Goal of the exercise:
Retype the entries. Match them exactly.

Data for analysis:
((

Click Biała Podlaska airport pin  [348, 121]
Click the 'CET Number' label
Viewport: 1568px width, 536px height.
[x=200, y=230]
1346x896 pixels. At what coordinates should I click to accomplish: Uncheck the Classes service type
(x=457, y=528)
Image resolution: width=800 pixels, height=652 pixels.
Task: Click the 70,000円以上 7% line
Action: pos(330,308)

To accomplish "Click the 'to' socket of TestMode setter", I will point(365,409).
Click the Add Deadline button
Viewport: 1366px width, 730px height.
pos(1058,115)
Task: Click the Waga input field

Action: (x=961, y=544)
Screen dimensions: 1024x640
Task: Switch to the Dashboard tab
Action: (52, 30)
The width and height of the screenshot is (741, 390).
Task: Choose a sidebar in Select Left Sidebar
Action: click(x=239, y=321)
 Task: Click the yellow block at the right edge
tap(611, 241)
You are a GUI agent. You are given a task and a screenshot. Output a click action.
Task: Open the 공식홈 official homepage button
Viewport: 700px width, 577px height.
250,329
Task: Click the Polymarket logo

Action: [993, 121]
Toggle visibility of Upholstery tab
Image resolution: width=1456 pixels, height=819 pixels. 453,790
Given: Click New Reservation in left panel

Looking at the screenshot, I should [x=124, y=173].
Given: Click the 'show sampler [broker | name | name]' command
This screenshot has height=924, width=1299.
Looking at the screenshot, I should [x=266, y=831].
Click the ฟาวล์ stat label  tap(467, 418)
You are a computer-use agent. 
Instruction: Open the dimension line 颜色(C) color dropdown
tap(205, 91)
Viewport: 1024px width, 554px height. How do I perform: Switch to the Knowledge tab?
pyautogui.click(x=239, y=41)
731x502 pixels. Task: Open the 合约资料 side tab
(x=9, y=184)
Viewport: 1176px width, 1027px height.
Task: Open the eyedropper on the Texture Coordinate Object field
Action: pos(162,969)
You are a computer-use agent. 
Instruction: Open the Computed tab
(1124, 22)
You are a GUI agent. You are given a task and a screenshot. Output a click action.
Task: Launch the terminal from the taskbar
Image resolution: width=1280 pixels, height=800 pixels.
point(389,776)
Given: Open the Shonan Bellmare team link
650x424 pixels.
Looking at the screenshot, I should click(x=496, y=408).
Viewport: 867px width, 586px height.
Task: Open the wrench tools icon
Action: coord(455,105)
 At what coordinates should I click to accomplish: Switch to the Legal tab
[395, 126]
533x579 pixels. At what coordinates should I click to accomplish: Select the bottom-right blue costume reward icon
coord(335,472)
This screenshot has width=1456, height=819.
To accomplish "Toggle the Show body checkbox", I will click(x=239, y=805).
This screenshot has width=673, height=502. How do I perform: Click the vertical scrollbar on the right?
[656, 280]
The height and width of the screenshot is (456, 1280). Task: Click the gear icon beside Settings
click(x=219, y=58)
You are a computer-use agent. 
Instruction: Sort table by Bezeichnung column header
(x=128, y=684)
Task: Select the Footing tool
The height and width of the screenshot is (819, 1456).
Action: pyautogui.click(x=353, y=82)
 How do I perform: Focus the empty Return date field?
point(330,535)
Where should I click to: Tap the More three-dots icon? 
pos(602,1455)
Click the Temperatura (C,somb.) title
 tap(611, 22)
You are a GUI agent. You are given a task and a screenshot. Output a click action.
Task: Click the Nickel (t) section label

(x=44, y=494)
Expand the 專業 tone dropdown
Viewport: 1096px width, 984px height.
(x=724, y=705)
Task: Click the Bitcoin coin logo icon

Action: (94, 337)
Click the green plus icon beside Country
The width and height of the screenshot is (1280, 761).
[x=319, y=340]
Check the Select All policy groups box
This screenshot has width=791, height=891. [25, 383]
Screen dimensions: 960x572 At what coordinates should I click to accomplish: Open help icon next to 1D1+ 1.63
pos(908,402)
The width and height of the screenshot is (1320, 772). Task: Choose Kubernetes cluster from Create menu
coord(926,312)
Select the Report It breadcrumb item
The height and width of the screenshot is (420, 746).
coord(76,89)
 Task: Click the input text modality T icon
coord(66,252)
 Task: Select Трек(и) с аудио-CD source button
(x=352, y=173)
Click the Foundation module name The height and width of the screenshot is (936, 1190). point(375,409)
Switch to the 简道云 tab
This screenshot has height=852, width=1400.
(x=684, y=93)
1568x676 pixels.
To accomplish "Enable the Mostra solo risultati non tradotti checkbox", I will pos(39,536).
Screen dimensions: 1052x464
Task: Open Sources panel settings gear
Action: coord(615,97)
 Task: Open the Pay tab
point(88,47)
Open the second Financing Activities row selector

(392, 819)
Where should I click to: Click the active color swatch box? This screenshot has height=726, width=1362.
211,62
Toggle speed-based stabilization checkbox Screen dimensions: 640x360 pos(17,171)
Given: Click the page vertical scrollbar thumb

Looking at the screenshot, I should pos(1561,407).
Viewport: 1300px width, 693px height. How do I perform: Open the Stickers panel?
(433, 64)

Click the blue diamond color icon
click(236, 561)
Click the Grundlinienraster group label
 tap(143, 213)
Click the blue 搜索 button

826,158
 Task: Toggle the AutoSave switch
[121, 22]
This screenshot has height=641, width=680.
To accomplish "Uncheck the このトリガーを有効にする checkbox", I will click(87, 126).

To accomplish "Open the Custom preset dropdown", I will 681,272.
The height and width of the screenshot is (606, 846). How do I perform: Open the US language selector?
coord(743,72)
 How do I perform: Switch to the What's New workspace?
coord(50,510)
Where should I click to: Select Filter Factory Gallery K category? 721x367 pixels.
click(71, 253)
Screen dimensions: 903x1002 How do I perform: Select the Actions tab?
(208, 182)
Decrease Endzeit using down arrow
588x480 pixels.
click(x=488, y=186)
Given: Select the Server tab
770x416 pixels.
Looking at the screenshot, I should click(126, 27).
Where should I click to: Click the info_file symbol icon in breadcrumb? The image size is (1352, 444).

))

Reply to the task:
Click Biała Podlaska airport pin  [348, 121]
Click the 'CET Number' label
Viewport: 1568px width, 536px height.
[x=200, y=230]
1346x896 pixels. At what coordinates should I click to accomplish: Uncheck the Classes service type
(x=457, y=528)
Image resolution: width=800 pixels, height=652 pixels.
Task: Click the 70,000円以上 7% line
Action: pos(330,308)

To accomplish "Click the 'to' socket of TestMode setter", I will point(365,409).
Click the Add Deadline button
Viewport: 1366px width, 730px height.
pos(1058,115)
Task: Click the Waga input field

Action: (x=961, y=544)
Screen dimensions: 1024x640
Task: Switch to the Dashboard tab
Action: (52, 30)
The width and height of the screenshot is (741, 390).
Task: Choose a sidebar in Select Left Sidebar
Action: click(x=239, y=321)
 Task: Click the yellow block at the right edge
tap(611, 241)
You are a GUI agent. You are given a task and a screenshot. Output a click action.
Task: Open the 공식홈 official homepage button
Viewport: 700px width, 577px height.
250,329
Task: Click the Polymarket logo

Action: [993, 121]
Toggle visibility of Upholstery tab
Image resolution: width=1456 pixels, height=819 pixels. 453,790
Given: Click New Reservation in left panel

Looking at the screenshot, I should [x=124, y=173].
Given: Click the 'show sampler [broker | name | name]' command
This screenshot has height=924, width=1299.
Looking at the screenshot, I should [x=266, y=831].
Click the ฟาวล์ stat label  tap(467, 418)
You are a computer-use agent. 
Instruction: Open the dimension line 颜色(C) color dropdown
tap(205, 91)
Viewport: 1024px width, 554px height. How do I perform: Switch to the Knowledge tab?
pyautogui.click(x=239, y=41)
731x502 pixels. Task: Open the 合约资料 side tab
(x=9, y=184)
Viewport: 1176px width, 1027px height.
Task: Open the eyedropper on the Texture Coordinate Object field
Action: pos(162,969)
You are a computer-use agent. 
Instruction: Open the Computed tab
(1124, 22)
You are a GUI agent. You are given a task and a screenshot. Output a click action.
Task: Launch the terminal from the taskbar
Image resolution: width=1280 pixels, height=800 pixels.
point(389,776)
Given: Open the Shonan Bellmare team link
650x424 pixels.
Looking at the screenshot, I should click(x=496, y=408).
Viewport: 867px width, 586px height.
Task: Open the wrench tools icon
Action: coord(455,105)
 At what coordinates should I click to accomplish: Switch to the Legal tab
[395, 126]
533x579 pixels. At what coordinates should I click to accomplish: Select the bottom-right blue costume reward icon
coord(335,472)
This screenshot has width=1456, height=819.
To accomplish "Toggle the Show body checkbox", I will click(x=239, y=805).
This screenshot has width=673, height=502. How do I perform: Click the vertical scrollbar on the right?
[656, 280]
The height and width of the screenshot is (456, 1280). Task: Click the gear icon beside Settings
click(x=219, y=58)
You are a computer-use agent. 
Instruction: Sort table by Bezeichnung column header
(x=128, y=684)
Task: Select the Footing tool
The height and width of the screenshot is (819, 1456).
Action: pyautogui.click(x=353, y=82)
 How do I perform: Focus the empty Return date field?
point(330,535)
Where should I click to: Tap the More three-dots icon? 
pos(602,1455)
Click the Temperatura (C,somb.) title
 tap(611, 22)
You are a GUI agent. You are given a task and a screenshot. Output a click action.
Task: Click the Nickel (t) section label

(x=44, y=494)
Expand the 專業 tone dropdown
Viewport: 1096px width, 984px height.
(x=724, y=705)
Task: Click the Bitcoin coin logo icon

Action: (94, 337)
Click the green plus icon beside Country
The width and height of the screenshot is (1280, 761).
[x=319, y=340]
Check the Select All policy groups box
This screenshot has width=791, height=891. [25, 383]
Screen dimensions: 960x572 At what coordinates should I click to accomplish: Open help icon next to 1D1+ 1.63
pos(908,402)
The width and height of the screenshot is (1320, 772). Task: Choose Kubernetes cluster from Create menu
coord(926,312)
Select the Report It breadcrumb item
The height and width of the screenshot is (420, 746).
coord(76,89)
 Task: Click the input text modality T icon
coord(66,252)
 Task: Select Трек(и) с аудио-CD source button
(x=352, y=173)
Click the Foundation module name The height and width of the screenshot is (936, 1190). point(375,409)
Switch to the 简道云 tab
This screenshot has height=852, width=1400.
(x=684, y=93)
1568x676 pixels.
To accomplish "Enable the Mostra solo risultati non tradotti checkbox", I will pos(39,536).
Screen dimensions: 1052x464
Task: Open Sources panel settings gear
Action: coord(615,97)
 Task: Open the Pay tab
point(88,47)
Open the second Financing Activities row selector

(392, 819)
Where should I click to: Click the active color swatch box? This screenshot has height=726, width=1362.
211,62
Toggle speed-based stabilization checkbox Screen dimensions: 640x360 pos(17,171)
Given: Click the page vertical scrollbar thumb

Looking at the screenshot, I should pos(1561,407).
Viewport: 1300px width, 693px height. How do I perform: Open the Stickers panel?
(433, 64)

Click the blue diamond color icon
click(236, 561)
Click the Grundlinienraster group label
 tap(143, 213)
Click the blue 搜索 button

826,158
 Task: Toggle the AutoSave switch
[121, 22]
This screenshot has height=641, width=680.
To accomplish "Uncheck the このトリガーを有効にする checkbox", I will click(87, 126).

To accomplish "Open the Custom preset dropdown", I will 681,272.
The height and width of the screenshot is (606, 846). How do I perform: Open the US language selector?
coord(743,72)
 How do I perform: Switch to the What's New workspace?
coord(50,510)
Where should I click to: Select Filter Factory Gallery K category? 721x367 pixels.
click(71, 253)
Screen dimensions: 903x1002 How do I perform: Select the Actions tab?
(208, 182)
Decrease Endzeit using down arrow
588x480 pixels.
click(x=488, y=186)
Given: Select the Server tab
770x416 pixels.
Looking at the screenshot, I should click(126, 27).
Where should I click to: Click the info_file symbol icon in breadcrumb? The image size is (1352, 444).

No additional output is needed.